> [Activity]
Across the material below, how many lines hold the word "bookmark"? Only the number should be given.

--- START ---

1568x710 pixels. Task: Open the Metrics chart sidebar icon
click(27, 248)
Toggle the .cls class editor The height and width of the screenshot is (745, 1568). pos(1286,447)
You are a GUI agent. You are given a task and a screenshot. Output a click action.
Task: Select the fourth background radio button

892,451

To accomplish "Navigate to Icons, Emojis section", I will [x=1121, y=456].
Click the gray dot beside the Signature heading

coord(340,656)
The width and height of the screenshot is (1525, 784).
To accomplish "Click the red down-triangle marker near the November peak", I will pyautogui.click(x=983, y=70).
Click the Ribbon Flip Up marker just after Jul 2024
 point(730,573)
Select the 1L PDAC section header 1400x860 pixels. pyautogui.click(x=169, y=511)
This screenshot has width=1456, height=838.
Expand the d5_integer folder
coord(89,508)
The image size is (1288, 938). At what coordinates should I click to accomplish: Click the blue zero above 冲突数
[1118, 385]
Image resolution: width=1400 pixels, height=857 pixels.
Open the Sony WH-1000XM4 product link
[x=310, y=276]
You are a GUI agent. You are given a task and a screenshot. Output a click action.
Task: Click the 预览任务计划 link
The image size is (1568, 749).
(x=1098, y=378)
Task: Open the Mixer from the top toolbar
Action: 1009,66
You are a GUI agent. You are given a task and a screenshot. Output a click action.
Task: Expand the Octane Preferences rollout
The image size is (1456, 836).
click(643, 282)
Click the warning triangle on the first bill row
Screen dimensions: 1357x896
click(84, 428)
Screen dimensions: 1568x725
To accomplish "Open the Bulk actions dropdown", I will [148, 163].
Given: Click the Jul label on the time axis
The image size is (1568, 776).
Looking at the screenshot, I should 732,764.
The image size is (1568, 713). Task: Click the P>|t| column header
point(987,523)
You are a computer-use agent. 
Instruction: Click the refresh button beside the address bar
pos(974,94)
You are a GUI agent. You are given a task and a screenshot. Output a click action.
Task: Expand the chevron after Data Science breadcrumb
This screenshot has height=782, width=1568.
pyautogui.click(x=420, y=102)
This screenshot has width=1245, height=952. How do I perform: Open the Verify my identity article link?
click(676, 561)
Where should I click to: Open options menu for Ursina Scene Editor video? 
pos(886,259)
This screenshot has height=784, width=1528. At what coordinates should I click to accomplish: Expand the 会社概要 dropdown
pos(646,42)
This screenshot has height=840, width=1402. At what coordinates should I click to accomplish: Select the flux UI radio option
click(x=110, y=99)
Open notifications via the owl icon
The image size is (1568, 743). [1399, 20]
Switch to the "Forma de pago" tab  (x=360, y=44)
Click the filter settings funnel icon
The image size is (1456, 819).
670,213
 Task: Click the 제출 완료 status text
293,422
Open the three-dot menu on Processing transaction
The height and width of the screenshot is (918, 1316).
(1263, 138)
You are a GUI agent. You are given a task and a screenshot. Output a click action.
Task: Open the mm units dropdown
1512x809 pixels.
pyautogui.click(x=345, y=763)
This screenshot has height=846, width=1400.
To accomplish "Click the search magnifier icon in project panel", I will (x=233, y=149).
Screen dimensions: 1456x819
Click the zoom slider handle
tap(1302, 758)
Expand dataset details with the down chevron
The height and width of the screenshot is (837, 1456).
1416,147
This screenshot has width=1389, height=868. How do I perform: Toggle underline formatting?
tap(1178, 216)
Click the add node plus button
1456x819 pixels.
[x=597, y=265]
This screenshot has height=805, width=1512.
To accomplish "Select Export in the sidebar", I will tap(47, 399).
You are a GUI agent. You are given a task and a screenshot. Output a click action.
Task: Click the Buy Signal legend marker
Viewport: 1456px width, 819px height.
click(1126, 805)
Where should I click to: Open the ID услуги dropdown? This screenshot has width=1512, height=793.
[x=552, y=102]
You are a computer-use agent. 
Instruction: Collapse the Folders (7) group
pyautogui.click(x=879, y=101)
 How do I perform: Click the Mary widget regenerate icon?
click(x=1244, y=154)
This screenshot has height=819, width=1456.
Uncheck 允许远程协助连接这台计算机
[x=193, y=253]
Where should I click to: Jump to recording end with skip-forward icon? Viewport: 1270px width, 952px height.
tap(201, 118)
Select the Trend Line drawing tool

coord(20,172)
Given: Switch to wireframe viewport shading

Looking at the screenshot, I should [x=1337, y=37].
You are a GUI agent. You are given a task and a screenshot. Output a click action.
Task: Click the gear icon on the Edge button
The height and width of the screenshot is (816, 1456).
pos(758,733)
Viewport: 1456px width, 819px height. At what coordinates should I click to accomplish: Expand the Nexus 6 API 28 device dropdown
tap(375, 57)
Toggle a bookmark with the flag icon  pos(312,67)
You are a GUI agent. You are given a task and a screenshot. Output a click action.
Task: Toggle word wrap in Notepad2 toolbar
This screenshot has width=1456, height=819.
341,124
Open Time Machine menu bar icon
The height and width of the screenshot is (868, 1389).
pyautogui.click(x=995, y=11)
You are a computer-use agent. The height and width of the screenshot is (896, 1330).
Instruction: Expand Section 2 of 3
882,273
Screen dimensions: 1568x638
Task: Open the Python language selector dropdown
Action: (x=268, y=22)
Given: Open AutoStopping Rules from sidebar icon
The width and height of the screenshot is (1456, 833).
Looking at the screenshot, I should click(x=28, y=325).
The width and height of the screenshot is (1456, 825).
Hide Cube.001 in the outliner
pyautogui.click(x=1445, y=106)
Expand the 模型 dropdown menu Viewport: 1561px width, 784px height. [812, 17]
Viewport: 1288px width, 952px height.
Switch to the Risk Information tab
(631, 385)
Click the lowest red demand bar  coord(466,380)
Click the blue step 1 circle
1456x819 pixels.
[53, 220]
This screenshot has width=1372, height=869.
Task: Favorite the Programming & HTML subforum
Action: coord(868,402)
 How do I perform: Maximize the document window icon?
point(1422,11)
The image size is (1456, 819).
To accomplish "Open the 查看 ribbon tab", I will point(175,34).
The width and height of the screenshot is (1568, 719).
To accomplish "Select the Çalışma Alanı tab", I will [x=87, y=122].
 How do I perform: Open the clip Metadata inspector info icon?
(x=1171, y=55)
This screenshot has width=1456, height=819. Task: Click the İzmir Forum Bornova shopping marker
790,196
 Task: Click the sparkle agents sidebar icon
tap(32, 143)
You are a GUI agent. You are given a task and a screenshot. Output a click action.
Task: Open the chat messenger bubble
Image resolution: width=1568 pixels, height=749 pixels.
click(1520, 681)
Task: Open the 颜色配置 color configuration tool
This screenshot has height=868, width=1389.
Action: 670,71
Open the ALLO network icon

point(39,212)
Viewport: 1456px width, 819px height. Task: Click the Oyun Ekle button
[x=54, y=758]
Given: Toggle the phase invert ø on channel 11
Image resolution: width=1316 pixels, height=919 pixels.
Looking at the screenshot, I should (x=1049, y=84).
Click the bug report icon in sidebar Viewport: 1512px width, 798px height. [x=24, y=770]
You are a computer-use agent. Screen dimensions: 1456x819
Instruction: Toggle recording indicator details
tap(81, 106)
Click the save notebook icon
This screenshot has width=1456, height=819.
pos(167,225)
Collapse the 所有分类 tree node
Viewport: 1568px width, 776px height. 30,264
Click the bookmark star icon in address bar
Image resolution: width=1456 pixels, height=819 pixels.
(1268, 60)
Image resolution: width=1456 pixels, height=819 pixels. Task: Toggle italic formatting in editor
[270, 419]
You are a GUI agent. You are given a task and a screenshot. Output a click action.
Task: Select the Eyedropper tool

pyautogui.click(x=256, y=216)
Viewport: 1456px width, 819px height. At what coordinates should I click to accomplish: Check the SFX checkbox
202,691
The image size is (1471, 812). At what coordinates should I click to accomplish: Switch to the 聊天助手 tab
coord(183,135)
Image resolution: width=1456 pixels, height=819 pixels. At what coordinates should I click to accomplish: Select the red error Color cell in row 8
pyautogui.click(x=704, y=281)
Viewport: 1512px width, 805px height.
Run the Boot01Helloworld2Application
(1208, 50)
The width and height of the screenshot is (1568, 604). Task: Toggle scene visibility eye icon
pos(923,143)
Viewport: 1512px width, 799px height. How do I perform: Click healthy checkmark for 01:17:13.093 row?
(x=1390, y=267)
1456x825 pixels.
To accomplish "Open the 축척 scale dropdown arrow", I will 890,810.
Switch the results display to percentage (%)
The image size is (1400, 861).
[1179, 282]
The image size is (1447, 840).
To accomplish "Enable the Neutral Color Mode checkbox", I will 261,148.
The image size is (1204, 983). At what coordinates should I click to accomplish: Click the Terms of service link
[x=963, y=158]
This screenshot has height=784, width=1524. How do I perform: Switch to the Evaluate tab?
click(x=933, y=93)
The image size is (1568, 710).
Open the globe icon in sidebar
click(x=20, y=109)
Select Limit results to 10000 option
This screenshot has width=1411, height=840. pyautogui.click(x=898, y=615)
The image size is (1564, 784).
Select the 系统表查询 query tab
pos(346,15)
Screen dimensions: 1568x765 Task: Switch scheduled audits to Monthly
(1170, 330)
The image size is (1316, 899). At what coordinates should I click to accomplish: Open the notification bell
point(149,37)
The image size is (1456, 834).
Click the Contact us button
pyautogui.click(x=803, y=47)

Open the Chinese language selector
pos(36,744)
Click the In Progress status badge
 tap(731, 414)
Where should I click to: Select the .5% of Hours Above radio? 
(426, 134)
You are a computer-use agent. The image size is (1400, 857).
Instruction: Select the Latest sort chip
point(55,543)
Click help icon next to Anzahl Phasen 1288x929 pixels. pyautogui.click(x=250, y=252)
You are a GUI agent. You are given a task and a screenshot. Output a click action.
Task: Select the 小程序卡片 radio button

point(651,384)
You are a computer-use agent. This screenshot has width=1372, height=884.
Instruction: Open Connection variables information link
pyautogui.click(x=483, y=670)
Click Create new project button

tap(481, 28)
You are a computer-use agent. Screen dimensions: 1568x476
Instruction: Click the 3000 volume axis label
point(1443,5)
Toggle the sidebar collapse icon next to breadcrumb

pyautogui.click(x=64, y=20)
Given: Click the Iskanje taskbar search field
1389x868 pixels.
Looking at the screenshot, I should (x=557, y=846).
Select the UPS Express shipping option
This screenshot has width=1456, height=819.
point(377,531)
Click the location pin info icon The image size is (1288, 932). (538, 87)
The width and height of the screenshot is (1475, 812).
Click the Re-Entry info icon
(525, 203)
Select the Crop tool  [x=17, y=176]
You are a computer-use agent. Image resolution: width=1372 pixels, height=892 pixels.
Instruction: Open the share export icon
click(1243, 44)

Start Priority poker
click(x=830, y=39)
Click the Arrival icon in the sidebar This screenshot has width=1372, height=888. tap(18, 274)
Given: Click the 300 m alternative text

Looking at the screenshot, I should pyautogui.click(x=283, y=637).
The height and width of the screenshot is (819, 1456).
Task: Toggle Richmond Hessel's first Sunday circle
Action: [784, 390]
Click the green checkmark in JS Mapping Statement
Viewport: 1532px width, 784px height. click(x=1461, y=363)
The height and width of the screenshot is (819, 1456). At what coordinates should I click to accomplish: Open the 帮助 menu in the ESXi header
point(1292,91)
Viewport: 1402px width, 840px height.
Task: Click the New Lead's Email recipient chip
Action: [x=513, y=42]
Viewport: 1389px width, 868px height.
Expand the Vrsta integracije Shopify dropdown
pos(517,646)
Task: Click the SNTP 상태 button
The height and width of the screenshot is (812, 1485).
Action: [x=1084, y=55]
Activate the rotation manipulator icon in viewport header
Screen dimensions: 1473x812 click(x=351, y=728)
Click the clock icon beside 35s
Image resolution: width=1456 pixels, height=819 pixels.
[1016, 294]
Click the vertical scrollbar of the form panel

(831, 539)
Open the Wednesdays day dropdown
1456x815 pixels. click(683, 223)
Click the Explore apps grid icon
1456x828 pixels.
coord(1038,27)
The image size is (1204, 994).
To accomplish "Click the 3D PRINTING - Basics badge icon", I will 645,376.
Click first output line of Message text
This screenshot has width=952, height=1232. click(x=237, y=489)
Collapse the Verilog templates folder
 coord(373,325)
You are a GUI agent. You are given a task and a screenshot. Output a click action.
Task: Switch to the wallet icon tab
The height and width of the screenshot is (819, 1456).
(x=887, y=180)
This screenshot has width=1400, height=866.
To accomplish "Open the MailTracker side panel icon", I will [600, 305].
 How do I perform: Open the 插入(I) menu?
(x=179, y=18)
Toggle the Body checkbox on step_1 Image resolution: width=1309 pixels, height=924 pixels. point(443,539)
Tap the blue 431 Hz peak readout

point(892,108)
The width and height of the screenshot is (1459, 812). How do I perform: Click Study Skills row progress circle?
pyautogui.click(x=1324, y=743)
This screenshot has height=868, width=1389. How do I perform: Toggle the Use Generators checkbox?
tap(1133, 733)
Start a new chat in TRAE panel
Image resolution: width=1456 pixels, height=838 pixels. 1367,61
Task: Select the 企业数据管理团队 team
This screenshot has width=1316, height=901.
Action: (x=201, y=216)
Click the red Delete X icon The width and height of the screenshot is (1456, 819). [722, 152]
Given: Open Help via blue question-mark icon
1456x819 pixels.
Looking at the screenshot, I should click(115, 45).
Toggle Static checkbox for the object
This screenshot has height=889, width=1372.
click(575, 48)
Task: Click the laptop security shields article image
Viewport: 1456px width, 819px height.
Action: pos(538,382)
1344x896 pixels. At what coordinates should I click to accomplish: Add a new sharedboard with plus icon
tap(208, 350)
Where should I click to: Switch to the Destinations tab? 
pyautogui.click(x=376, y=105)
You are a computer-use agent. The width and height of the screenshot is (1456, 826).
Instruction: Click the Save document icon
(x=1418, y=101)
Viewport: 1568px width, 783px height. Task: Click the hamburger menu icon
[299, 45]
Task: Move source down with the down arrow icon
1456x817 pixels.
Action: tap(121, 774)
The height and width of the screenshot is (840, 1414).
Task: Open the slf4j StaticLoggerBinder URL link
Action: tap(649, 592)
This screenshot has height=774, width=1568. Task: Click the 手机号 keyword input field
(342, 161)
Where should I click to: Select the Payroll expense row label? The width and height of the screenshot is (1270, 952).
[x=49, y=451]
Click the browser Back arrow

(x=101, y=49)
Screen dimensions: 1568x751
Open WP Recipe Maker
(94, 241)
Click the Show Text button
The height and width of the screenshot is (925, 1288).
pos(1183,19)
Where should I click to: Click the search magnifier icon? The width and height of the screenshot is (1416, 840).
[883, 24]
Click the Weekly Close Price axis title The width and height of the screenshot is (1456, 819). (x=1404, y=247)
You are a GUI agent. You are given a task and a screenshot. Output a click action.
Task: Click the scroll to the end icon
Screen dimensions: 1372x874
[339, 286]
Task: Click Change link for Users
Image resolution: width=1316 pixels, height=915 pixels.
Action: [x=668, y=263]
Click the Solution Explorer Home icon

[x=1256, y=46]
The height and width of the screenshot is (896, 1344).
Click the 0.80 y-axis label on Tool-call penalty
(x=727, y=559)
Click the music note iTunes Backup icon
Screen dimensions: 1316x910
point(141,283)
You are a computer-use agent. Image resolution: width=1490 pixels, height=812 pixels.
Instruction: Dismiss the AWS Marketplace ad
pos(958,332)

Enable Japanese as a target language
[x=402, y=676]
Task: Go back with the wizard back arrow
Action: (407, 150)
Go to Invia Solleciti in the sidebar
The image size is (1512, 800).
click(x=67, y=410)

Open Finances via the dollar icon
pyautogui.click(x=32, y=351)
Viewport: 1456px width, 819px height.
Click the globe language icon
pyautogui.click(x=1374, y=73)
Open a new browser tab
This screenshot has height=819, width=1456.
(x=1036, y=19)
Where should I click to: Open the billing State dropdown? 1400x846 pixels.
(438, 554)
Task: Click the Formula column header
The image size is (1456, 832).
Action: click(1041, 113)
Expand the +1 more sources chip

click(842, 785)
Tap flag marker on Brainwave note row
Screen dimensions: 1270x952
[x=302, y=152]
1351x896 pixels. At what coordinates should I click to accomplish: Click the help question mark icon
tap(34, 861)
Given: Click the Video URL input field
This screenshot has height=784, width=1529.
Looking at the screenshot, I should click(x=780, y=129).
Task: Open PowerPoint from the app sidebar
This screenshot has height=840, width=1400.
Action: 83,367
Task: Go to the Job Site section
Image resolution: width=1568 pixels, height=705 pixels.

--- END ---

> [Written response]
2